= What to produce =
Put every line of these rows into a numbered list, leaving out any blank lines.

= Stored items from a collection =
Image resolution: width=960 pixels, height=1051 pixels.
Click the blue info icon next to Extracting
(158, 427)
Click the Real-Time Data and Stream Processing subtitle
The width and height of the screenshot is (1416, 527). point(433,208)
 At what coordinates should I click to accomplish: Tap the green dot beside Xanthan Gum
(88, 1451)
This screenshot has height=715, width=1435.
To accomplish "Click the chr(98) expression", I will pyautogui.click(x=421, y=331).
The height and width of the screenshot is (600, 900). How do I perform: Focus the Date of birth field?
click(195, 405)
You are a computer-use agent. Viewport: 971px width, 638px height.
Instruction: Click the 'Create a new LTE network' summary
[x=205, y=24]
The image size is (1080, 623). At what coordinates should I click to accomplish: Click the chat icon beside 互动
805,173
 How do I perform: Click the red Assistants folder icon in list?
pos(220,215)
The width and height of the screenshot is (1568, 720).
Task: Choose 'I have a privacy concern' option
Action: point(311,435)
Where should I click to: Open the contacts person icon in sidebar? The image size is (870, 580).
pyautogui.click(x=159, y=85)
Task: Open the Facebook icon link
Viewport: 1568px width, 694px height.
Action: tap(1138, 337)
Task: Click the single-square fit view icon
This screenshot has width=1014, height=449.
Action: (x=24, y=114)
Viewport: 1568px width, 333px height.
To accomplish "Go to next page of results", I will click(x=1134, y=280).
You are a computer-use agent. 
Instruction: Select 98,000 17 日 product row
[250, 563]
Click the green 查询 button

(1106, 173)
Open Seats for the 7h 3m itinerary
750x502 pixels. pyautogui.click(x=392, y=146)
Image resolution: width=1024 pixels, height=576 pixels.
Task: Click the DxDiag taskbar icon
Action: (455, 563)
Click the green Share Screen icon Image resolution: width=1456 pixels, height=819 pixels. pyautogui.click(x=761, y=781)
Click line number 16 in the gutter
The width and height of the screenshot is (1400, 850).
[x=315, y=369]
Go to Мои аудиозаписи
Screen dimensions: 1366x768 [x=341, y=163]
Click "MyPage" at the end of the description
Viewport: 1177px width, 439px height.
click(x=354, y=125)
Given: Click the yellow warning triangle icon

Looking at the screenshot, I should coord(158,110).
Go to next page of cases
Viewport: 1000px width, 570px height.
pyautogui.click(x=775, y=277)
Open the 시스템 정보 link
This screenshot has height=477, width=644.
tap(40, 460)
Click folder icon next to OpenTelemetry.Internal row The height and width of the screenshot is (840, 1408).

= Task solution =
1. Image resolution: width=960 pixels, height=1051 pixels.
2. Click the blue info icon next to Extracting
3. (158, 427)
4. Click the Real-Time Data and Stream Processing subtitle
5. The width and height of the screenshot is (1416, 527). point(433,208)
6.  At what coordinates should I click to accomplish: Tap the green dot beside Xanthan Gum
7. (88, 1451)
8. This screenshot has height=715, width=1435.
9. To accomplish "Click the chr(98) expression", I will pyautogui.click(x=421, y=331).
10. The height and width of the screenshot is (600, 900). How do I perform: Focus the Date of birth field?
11. click(195, 405)
12. You are a computer-use agent. Viewport: 971px width, 638px height.
13. Instruction: Click the 'Create a new LTE network' summary
14. [x=205, y=24]
15. The image size is (1080, 623). At what coordinates should I click to accomplish: Click the chat icon beside 互动
16. 805,173
17.  How do I perform: Click the red Assistants folder icon in list?
18. pos(220,215)
19. The width and height of the screenshot is (1568, 720).
20. Task: Choose 'I have a privacy concern' option
21. Action: point(311,435)
22. Where should I click to: Open the contacts person icon in sidebar? The image size is (870, 580).
23. pyautogui.click(x=159, y=85)
24. Task: Open the Facebook icon link
25. Viewport: 1568px width, 694px height.
26. Action: tap(1138, 337)
27. Task: Click the single-square fit view icon
28. This screenshot has width=1014, height=449.
29. Action: (x=24, y=114)
30. Viewport: 1568px width, 333px height.
31. To accomplish "Go to next page of results", I will click(x=1134, y=280).
32. You are a computer-use agent. 
33. Instruction: Select 98,000 17 日 product row
34. [250, 563]
35. Click the green 查询 button
36. (1106, 173)
37. Open Seats for the 7h 3m itinerary
38. 750x502 pixels. pyautogui.click(x=392, y=146)
39. Image resolution: width=1024 pixels, height=576 pixels.
40. Task: Click the DxDiag taskbar icon
41. Action: (455, 563)
42. Click the green Share Screen icon Image resolution: width=1456 pixels, height=819 pixels. pyautogui.click(x=761, y=781)
43. Click line number 16 in the gutter
44. The width and height of the screenshot is (1400, 850).
45. [x=315, y=369]
46. Go to Мои аудиозаписи
47. Screen dimensions: 1366x768 [x=341, y=163]
48. Click "MyPage" at the end of the description
49. Viewport: 1177px width, 439px height.
50. click(x=354, y=125)
51. Given: Click the yellow warning triangle icon
52. Looking at the screenshot, I should coord(158,110).
53. Go to next page of cases
54. Viewport: 1000px width, 570px height.
55. pyautogui.click(x=775, y=277)
56. Open the 시스템 정보 link
57. This screenshot has height=477, width=644.
58. tap(40, 460)
59. Click folder icon next to OpenTelemetry.Internal row The height and width of the screenshot is (840, 1408).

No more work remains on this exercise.